Dans un communiqué publié lundi, le bureau du Premier ministre somalien a souligné que cette décision reposait sur des rapports et des preuves tangibles d’actes illégaux qui portent atteinte à la souveraineté, à l’unité nationale et à l’indépendance politique » de la Somalie.
Lors d’une réunion du conseil des ministres, les participants ont convenu d’annuler tous les accords et arrangements de coopération liés aux ports de Berbera, Bosaso et Kismayo. En parallèle, le conseil des ministres a également approuvé un projet de loi visant à renforcer la protection de la souveraineté et de l’intégrité territoriale de la Somalie ainsi qu’un projet de loi sur l’arbitrage.
Ce projet de loi stipule que les administrations régionales et les entités privées ne pourront plus conclure d’accords avec des parties étrangères sans en informer au préalable le gouvernement fédéral et obtenir son approbation, en les soumettant aussi à la supervision du ministère compétent.
Cette décision fait suite à une enquête menée par l’Agence somalienne de l’immigration et de la citoyenneté, qui a mis en lumière des activités illégales, notamment l’utilisation de l’espace aérien somalien par Aidarous al-Zubaidi, le chef du Conseil de transition du Sud (CTS), un mouvement sécessionniste yéménite, pour fuir vers Abou Dhabi.

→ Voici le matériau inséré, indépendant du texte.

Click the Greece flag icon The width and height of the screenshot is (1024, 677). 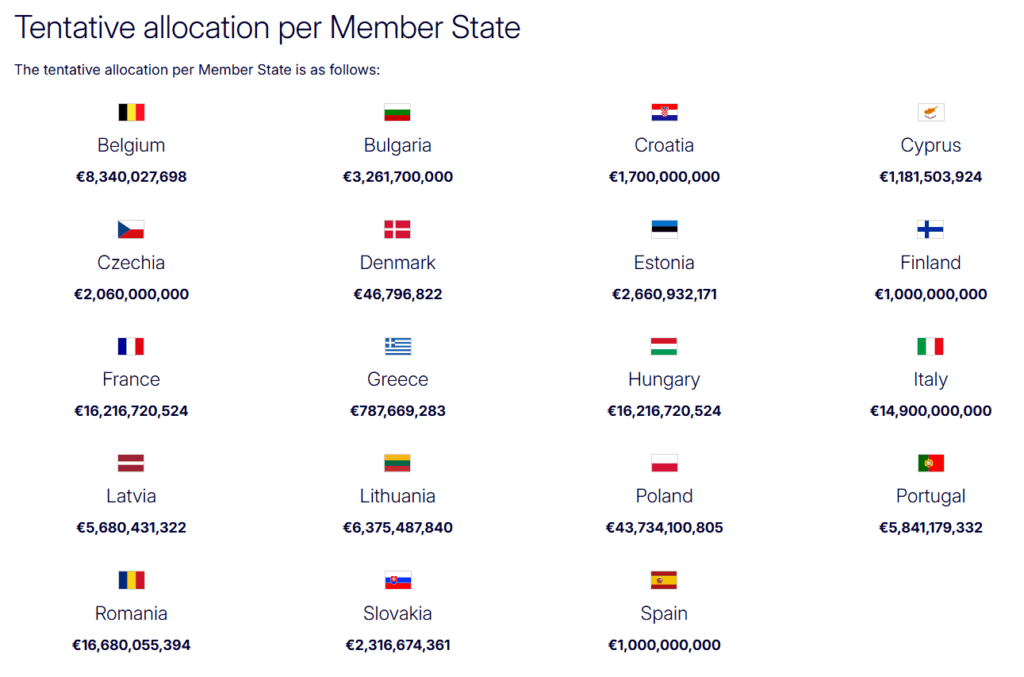click(x=397, y=346)
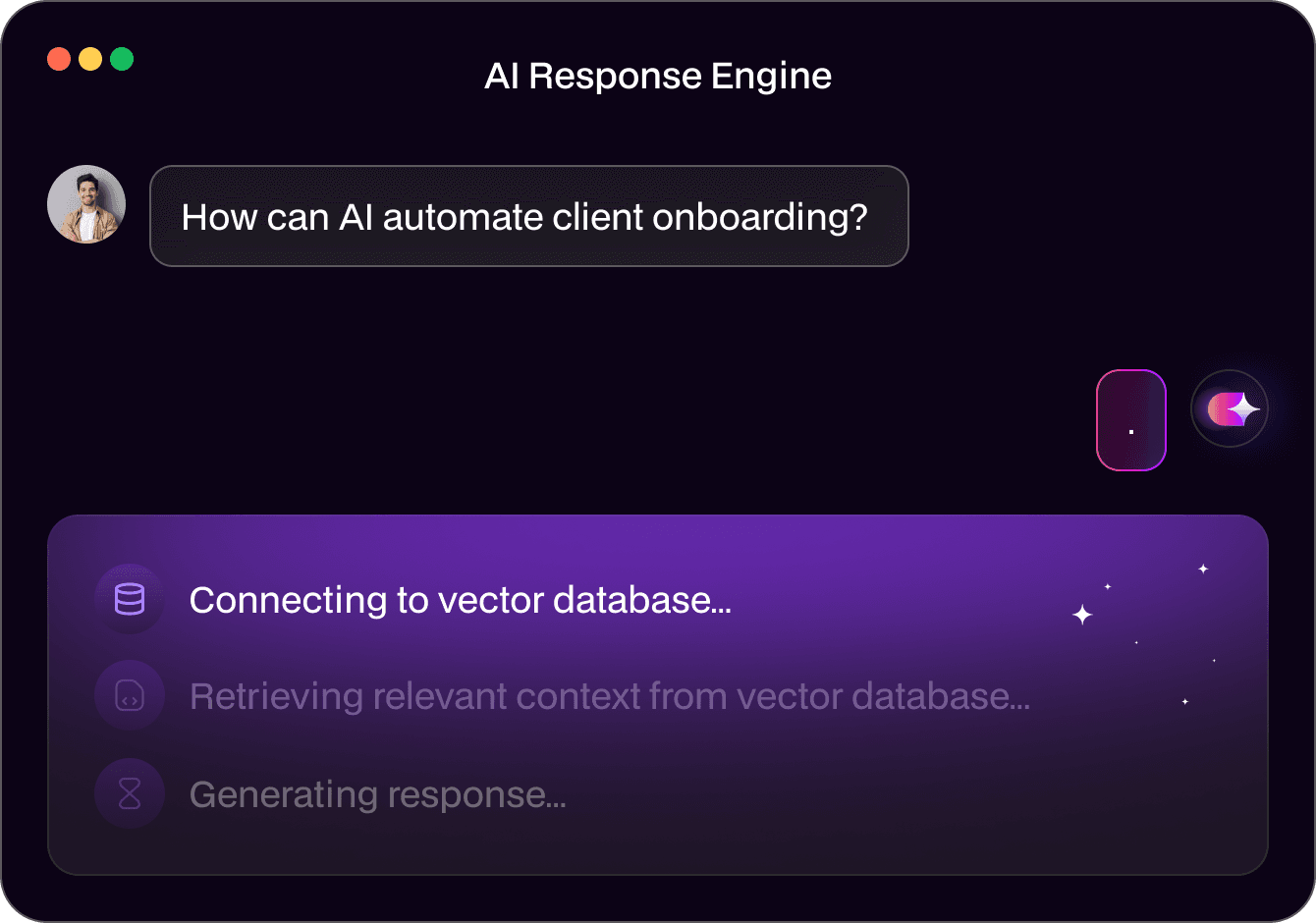Click the hourglass icon for generating response
Viewport: 1316px width, 923px height.
[129, 792]
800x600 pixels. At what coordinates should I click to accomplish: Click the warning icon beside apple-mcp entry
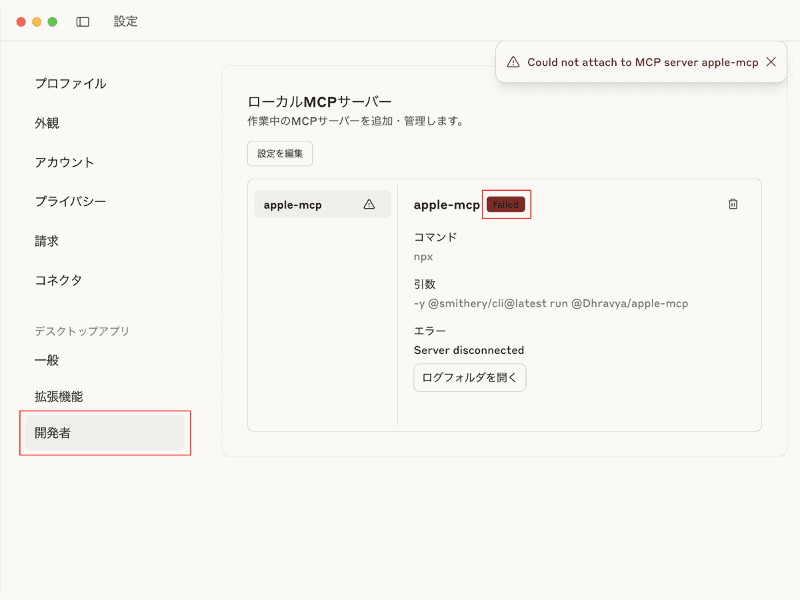[x=371, y=204]

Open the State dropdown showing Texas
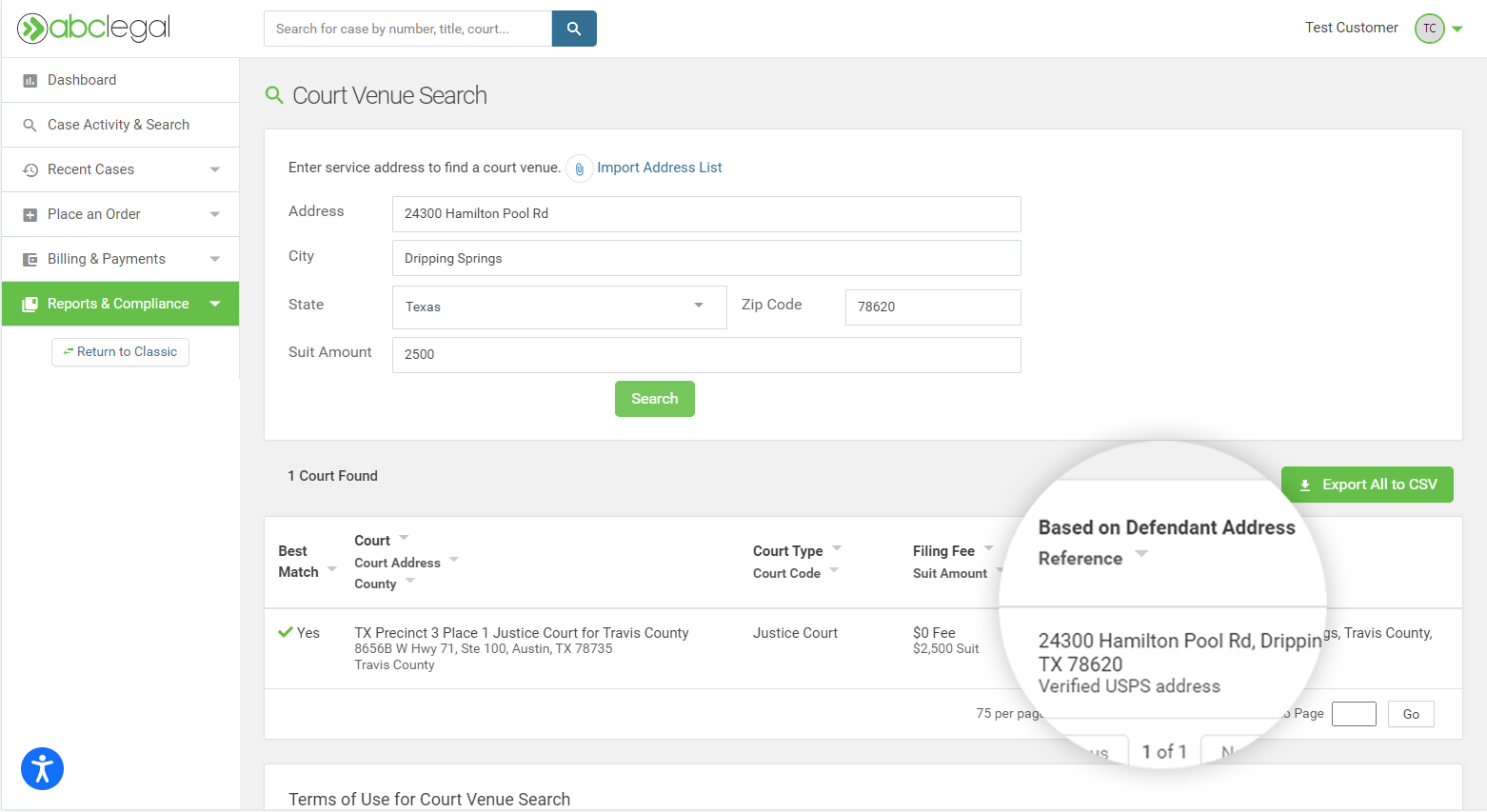click(559, 307)
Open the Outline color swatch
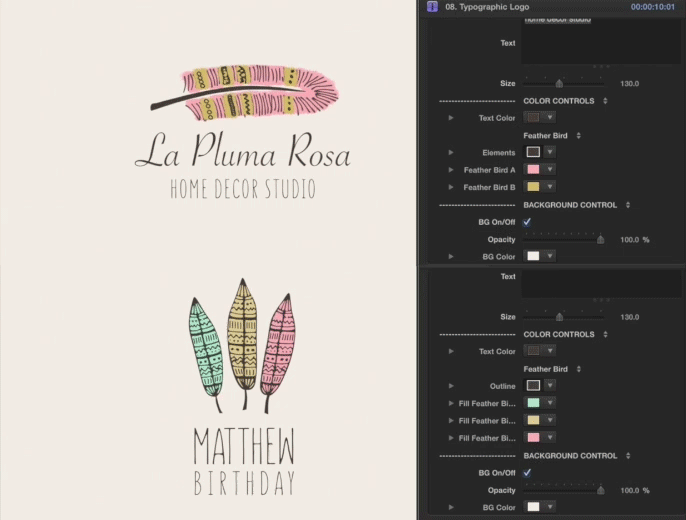This screenshot has height=520, width=686. point(533,386)
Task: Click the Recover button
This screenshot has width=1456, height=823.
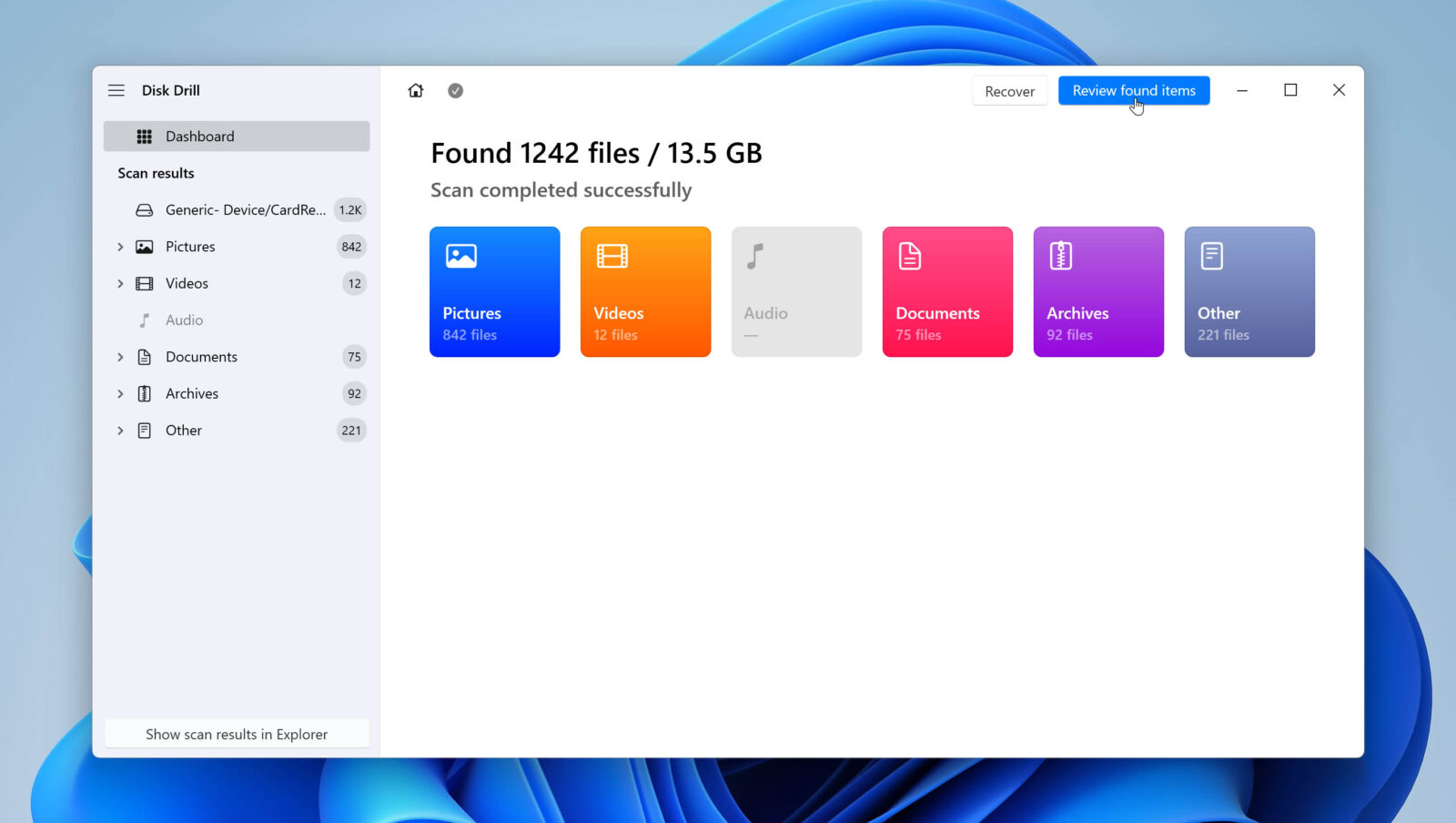Action: point(1009,91)
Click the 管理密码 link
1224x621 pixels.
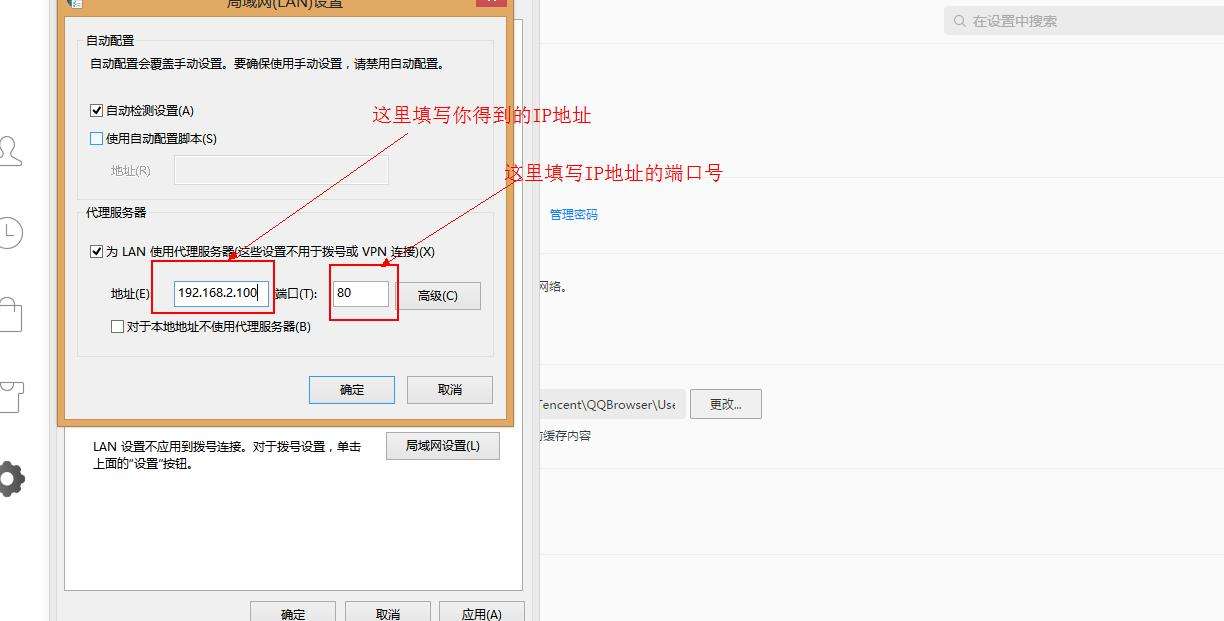[x=574, y=215]
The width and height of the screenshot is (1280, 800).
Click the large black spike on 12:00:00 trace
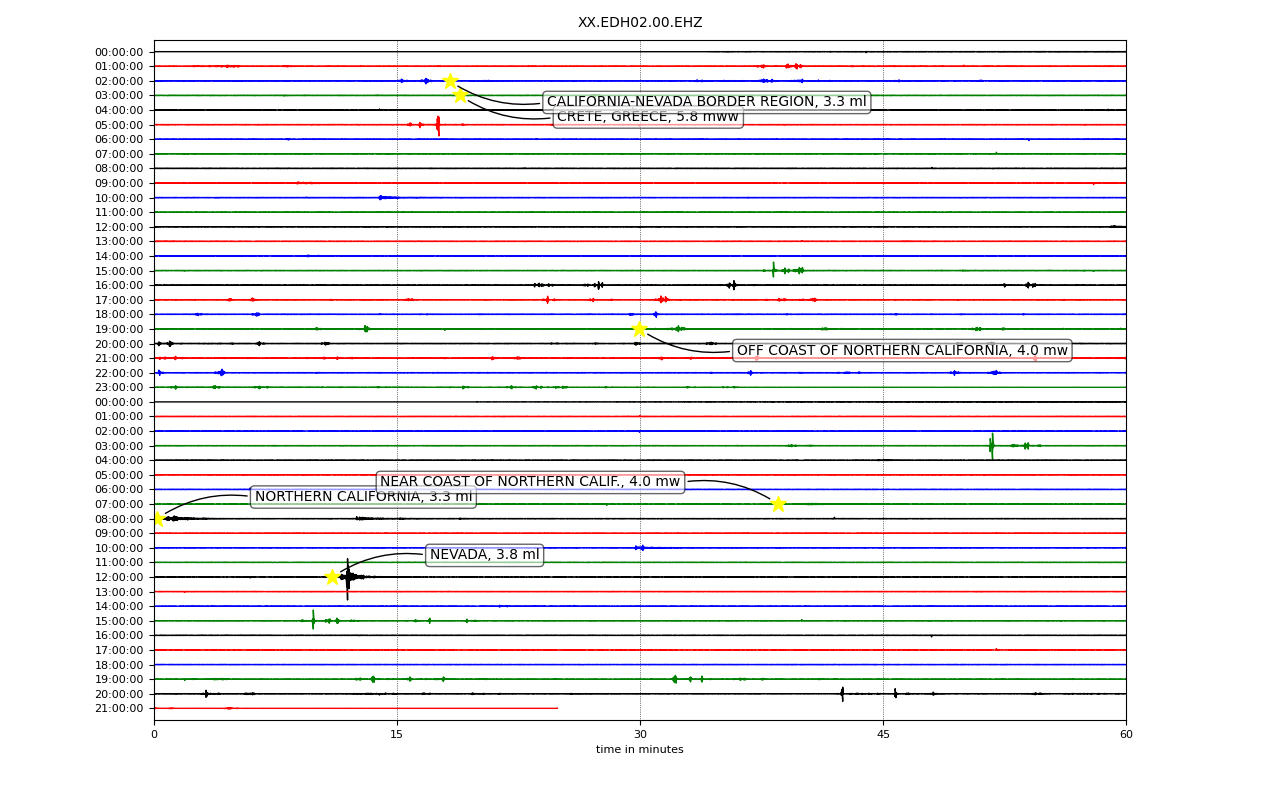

La coalition dirigée par l’Arabie saoudite, qui soutient le soi-disant Conseil présidentiel de direction du Yémen (CPD), a publié un communiqué jeudi révélant que Zubaidi avait manqué les négociations de paix programmées à Riyad et avait au contraire mobilisé des forces vers al-Dhale, une région située dans le sud-ouest du Yémen.
Le porte-parole de la coalition, le général Turki al-Maliki, a ensuite précisé que Zubaidi s’était échappé de la ville d’Aden dans la nuit de mercredi à jeudi, embarquant à bord d’un navire à destination du port de Berbera au Somaliland. Zubaidi a ensuite pris un vol avec des officiers émiratis à destination de Mogadiscio, la capitale de la Somalie, avant de se diriger peu après vers les Émirats arabes unis.
Dans le communiqué, il a été souligné que les systèmes d’identification de l’avion avaient été intentionnellement désactivés durant la traversée de la mer d’Oman, ne se réactivant que dix minutes avant l’atterrissage à l’aéroport militaire d’al-Reef à Abou Dhabi. Maliki a dénoncé le rôle d’Abou Dhabi dans la facilitation de la sortie de Zubaidi par le territoire somalien.